Recommendation engines match features about you with things that you might be interested in.
For instance, a movie has a release year, a genre, actors and box office results. You have features. You have preferences, an age, and you may have completed a survey expressing some of your attitudes toward certain movies. You may have rated some of the movies you watched. By figuring out which sets of movies to show you, and your response to those recommendations, the machine learns over time to make better suggestions. If you watched a few science fiction movies, and you rated them highly, then the engine will learn to show you more science fiction movies, and, for variety, movies that other people like you, who like science fiction movies, might also enjoy.
More and more companies are using recommendation engines. Apple has its own engine to help consumers find apps they are likely to enjoy from Apple’s large inventory. Microsoft’s XBOX 360 Live has an engine to suggest new games you might be interested in based on what you’ve previously shown an interest in.
Many of the algorithms that are used in recommendation engines and machine learning aren’t all that new. Regression, decision trees, K-nearest neighbor (KNN), support vector machines (SVMs), neural networks and naive Bayes are established methods with well-known constraints and appropriate uses. Many of these methods have been used to support data-driven business decision-making for a long time. So, if the benefits of recommendation engines have been long known, what’s different now? What’s causing more companies to implement recommendation engines to support customer decision-making?
Three Cost Trends
Three major trends are driving the shift from possible to scalable and enabling recommendation engines to scale technologically, economically and effectively.
1. The cost of data storage has come down. $500 buys a large volume of space on Amazon’s cloud. It’s the equivalent of what would have cost hundreds of thousands of dollars just 10 years ago. In short, big data also means cheap storage.
2. The cost of software has also come down dramatically. The software that enables companies to manage a large amount of data used to, and still does, run into the millions of dollars. However, thanks to decisions by several companies to open source their software, programs like Hadoop and Druid are monetarily free. While it certainly takes experts time to set it up and maintain, the overall cost of ownership has fallen. This abstraction has enabled smaller teams to tackle much bigger opportunities, like recommendation engines.
3. The cost of data has also come down. People themselves, in part driven by smartphone adoption, emit large volumes of storable data. Some of this data is very unstructured and dirty, comparable to call center data. Some is clean, like GPS location data. Moreover, it has become popular for start-ups to offer application programming interfaces (APIs). So not only is more data generated in more places, but it’s more available to more people in more places.

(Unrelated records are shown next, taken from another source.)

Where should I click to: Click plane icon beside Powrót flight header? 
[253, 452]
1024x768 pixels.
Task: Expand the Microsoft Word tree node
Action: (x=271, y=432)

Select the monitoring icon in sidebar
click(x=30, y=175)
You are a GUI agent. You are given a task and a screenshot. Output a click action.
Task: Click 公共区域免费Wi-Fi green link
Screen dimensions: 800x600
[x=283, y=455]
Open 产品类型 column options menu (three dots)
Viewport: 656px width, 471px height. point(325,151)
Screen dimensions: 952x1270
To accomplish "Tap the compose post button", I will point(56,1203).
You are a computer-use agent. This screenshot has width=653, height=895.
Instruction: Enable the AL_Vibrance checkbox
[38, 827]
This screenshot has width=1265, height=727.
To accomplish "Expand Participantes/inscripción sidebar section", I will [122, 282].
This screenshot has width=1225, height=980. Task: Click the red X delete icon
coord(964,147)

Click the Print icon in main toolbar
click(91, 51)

Falling barriers herald bold experimentation. These three trends intersect and cause a Cambrian explosion of experimentation and commercialization attempts.
Introducing the Data Scientist
At the center of this is the data scientist. Data scientists turn data into product. A recommendation engine is certainly a product.
Data scientists combine a number of skills. They have to know how to write code. They know statistics and the algorithms used to extract patterns from nature. And they understand business. The combination of the three skills increases the likelihood that their solutions will scale successfully.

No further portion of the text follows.